**Exercise objective:**
Each line of the data below containing "Greenville" needs to be listed.

**Exercise data:**

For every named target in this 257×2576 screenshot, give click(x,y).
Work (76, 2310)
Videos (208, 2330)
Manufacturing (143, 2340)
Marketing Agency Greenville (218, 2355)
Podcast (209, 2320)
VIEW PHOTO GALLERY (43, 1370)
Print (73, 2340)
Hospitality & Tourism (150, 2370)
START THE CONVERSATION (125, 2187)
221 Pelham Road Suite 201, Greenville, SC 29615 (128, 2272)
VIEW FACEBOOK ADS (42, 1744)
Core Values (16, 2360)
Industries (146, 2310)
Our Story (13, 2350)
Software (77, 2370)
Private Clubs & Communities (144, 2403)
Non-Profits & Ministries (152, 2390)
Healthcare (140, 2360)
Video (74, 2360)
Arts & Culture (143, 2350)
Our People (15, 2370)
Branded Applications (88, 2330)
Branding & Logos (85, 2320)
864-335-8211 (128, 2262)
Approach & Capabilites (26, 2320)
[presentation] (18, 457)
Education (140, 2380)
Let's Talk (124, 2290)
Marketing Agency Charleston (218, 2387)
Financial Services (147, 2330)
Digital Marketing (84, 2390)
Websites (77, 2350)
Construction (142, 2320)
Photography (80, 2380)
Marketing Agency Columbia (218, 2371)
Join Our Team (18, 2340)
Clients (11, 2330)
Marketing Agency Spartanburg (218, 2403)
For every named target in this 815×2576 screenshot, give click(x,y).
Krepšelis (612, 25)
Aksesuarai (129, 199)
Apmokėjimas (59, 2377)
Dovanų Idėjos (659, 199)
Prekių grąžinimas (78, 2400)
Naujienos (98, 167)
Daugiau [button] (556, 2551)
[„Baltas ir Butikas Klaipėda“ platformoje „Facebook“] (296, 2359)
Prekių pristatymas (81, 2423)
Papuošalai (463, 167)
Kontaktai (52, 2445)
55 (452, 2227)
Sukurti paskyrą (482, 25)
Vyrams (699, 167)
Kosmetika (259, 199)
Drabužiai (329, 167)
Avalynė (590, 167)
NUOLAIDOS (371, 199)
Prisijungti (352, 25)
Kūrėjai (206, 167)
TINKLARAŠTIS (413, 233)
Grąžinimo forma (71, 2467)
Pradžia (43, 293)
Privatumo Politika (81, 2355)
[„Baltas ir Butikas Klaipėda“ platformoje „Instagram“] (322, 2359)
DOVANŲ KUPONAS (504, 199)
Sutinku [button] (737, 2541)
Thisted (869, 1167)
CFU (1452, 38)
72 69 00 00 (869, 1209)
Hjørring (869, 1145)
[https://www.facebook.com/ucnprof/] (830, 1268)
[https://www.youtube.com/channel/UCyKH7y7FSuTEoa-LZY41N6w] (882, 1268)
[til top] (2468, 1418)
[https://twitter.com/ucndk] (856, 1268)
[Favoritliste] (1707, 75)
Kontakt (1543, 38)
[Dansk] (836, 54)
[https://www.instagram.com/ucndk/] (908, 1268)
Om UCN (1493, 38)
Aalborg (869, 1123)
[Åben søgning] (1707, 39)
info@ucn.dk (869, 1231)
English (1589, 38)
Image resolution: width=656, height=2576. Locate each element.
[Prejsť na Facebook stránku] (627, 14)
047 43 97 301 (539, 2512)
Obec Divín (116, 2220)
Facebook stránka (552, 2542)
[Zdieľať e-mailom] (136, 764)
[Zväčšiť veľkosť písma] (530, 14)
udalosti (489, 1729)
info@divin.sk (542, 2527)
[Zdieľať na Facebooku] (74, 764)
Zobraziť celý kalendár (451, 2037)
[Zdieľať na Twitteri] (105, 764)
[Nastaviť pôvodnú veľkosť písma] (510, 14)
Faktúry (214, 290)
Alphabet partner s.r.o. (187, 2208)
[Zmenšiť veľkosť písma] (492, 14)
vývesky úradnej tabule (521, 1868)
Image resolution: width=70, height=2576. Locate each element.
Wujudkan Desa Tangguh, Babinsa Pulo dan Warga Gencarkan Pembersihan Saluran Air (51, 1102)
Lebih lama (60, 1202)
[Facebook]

**Response area:**
Marketing Agency Greenville (218, 2355)
221 Pelham Road Suite 201, Greenville, SC 29615 (128, 2272)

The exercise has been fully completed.